The emergency disaster preparedness drill commenced at approximately 12:27 p.m. Following radio contact with EMS on scene reporting a bus accident resulting in multiple injuries the hospital initiated its Emergency Disaster Protocol. Adult and teenage actors were guided by a number of professionals. They included disaster management, emergency medical services, fire protection and law enforcement, along with medical/nursing staff from Deckerville Community Hospital.
The first victim arrived by ambulance at 12:42 p.m., with the second approximately five minutes later. Both patients were “Priority 1” patients with significant injuries. Eight more patients followed including four “Priority 2” and four “Priority 3” patients.
Deckerville Community Hospital’s CEO, David L West said “We need to be able to respond to different events, whether large or small scale. A large event involving eight or more victims isn’t something we experience every day, so we go through this exercise to make sure we’re ready.”
Furthermore he concluded, “The main message to the public is that disasters can happen anywhere and at any time. We need to be prepared as a hospital to handle any potential surge in patients.
Aside from natural catastrophes, West said area disasters could range from large fires to industrial farming accidents.
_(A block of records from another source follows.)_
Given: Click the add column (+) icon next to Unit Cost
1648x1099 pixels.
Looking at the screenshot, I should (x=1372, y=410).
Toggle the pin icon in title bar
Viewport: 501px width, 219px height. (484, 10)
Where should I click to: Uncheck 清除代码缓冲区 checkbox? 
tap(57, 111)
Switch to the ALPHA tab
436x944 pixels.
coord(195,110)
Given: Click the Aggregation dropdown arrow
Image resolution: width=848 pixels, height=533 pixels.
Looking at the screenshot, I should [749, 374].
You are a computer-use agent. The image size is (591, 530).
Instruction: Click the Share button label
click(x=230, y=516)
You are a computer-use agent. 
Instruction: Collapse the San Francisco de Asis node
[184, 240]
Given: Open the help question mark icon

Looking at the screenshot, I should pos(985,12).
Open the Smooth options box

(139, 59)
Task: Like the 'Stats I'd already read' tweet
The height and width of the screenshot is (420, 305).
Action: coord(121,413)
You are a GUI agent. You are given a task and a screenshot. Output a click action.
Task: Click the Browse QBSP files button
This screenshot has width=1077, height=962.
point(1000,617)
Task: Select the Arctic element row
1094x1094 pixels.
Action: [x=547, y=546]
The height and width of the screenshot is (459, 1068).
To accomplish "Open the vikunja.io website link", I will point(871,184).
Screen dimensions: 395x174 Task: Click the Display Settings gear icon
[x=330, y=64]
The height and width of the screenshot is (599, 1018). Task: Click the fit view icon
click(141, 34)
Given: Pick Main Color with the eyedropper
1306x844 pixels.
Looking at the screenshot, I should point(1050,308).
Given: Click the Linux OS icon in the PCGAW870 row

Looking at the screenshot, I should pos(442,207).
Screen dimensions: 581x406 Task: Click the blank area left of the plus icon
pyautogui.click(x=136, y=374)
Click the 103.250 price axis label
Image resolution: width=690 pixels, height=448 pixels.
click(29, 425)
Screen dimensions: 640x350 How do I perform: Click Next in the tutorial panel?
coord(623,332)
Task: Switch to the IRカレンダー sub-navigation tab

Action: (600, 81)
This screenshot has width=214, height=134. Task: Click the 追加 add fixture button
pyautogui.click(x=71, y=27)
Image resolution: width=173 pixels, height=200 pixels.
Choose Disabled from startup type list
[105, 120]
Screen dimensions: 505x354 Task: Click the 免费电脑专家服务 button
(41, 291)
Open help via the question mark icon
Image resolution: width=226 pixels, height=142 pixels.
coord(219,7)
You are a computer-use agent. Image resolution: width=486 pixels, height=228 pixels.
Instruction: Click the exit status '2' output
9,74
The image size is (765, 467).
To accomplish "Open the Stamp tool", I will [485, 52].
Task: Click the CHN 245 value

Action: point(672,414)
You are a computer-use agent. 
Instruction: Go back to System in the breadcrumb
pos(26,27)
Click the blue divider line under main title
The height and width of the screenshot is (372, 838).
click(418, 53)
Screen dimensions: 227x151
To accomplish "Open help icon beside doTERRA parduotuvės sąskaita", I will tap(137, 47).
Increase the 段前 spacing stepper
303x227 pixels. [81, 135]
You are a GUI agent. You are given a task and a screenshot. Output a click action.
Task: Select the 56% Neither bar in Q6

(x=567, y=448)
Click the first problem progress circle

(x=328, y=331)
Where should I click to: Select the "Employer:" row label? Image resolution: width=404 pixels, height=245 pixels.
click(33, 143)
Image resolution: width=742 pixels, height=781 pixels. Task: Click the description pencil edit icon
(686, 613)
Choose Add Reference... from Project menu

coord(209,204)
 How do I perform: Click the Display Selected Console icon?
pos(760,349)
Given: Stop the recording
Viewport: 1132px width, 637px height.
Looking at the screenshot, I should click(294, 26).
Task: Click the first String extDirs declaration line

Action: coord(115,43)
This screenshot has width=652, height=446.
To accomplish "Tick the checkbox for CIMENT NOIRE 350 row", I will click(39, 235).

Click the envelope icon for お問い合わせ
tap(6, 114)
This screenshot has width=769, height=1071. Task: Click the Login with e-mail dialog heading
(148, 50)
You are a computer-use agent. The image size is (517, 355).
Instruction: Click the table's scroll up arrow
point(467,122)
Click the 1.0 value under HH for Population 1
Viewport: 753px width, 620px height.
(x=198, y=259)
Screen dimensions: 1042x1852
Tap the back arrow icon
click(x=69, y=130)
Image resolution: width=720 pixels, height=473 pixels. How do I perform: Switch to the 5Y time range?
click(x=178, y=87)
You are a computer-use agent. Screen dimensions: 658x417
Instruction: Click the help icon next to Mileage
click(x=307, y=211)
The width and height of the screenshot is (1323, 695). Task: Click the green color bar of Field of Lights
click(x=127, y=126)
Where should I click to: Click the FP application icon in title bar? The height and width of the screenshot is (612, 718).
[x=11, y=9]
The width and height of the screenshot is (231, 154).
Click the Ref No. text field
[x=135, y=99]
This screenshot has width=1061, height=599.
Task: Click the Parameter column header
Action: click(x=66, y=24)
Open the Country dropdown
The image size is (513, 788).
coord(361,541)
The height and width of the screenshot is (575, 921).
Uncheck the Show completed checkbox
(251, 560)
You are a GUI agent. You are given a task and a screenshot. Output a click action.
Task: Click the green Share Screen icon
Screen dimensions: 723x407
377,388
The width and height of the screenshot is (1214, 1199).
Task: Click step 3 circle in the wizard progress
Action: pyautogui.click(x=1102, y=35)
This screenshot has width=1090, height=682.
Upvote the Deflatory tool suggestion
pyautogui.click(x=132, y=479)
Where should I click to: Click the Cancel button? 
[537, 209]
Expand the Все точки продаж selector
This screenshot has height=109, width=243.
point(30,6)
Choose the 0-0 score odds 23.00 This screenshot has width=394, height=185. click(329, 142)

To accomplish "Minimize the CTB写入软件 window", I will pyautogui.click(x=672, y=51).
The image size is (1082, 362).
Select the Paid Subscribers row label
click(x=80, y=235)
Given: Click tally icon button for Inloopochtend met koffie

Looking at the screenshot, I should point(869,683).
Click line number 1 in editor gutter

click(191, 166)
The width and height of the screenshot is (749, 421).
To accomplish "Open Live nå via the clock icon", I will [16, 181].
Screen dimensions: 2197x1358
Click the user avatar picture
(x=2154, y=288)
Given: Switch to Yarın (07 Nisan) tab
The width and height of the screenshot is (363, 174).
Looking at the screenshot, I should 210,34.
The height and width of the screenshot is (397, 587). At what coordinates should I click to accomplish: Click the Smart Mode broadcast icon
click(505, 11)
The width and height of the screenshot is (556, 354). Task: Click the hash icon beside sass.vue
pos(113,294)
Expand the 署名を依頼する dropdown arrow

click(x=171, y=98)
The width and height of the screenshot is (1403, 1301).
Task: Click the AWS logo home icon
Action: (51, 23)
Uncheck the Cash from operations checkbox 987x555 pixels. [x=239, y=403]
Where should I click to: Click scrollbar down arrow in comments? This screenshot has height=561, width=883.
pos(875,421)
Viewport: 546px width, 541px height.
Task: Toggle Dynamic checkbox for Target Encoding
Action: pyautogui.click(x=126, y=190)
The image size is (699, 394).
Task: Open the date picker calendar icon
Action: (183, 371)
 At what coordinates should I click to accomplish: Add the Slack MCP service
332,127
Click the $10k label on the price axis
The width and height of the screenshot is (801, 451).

Jean Meldrum of Deckerville attended the event as a grandparent of Austin Hooper, one of the student volunteer victims.
“This event was a wonderful opportunity to watch the professionals at Deckerville Hospital care for frightened and traumatized students,” Meldrum said. “I was impressed with their professionalism and compassion.”
Keith Davidson, MSN, NP-C for the Deckerville Main Street Clinic and Captain in the National Guard said, “I thought the training provided the hospital and clinic staff members a realistic view of the processes and challenges that would be faced in the event of a real mass casualty event. The training was well organized and was the equal of similar training I have gone through in the Army National Guard.”
Registered Nurse and EMT-P, Laura Burton said “It was a collaboration of organization that you necessarily wouldn’t expect from a small rural hospital.”